Era luglio 2018. Fatto sta che il debitore – vistosi piombare in azienda Erasmi coi due “sgherri” – in appena una settimana gli ha liquidato i primi quattromila euro e altri quattromila a settembre. Nell’immediatezza si è recato in questura, ma non si è costituito parte civile al processo.

“Trovato e il Riccio nel frattempo -ha proseguito Erasmi – si sono fatti pressanti, mi cercavamo in continuazione, hanno preteso tremila euro per il disturbo, 1500 euro ciascuno, dopo che al primo incontro il Riccio, cui avevo chiesto quanto volesse, mi aveva risposto che non voleva soldi, che era un piacere a un amico. Ho capito che si trattava di gente pericolosa. Non era quello che volevo, io volevo solo recuperare i miei diecimila euro”. 


Viterbo - Giuliano Migliorati

Giuliano Migliorati


La vitima: “Ho capito l’antifona anche senza minacce”

Al processo è stata sentita anche la vittima. Nell’arco di una decina di giorni, nel mese di luglio del 2018, Trovato, ripreso dalle telecamere della videosorveglianza, si è recato due volte presso la sua azienda del Poggino assieme a un sodale, e una terza anche con l’imputato Erasmi, chiedendo all’imprenditore “con estrema gentilezza” di dare subito al falegname almeno ottomila euro dei diecimila che gli doveva per un lavoro a Montefiascone.

La vittima è corsa immediatamente in questura e poi dai carabinieri che stavano già indagando sulla banda e hanno acquisito i filmati. 
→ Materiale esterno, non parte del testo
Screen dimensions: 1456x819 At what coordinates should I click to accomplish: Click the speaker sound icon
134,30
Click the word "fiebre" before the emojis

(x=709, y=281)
Non sono stato minacciato, ma ho capito l’antifona. Se io voglio dei soldi da qualcuno, vado dall’avvocato, non mando degli sconosciuti a riscuotere. Mi sono insospettito ancora di più quando si sono spacciati per ‘parenti’ di Erasmi”, ha proseguito, negando sulle prime di essersi impaurito, ma ammettendo il clima di paura che si era creato tra i dipendenti e di essersi subito rivolto al suo legale perché trovasse il modo di saldare il falegname. Nel giro di un paio di mesi, in due tranche, Erasmi ha ottenuto i suoi ottomila euro. “Parenti”, come se fossero una “famiglia”.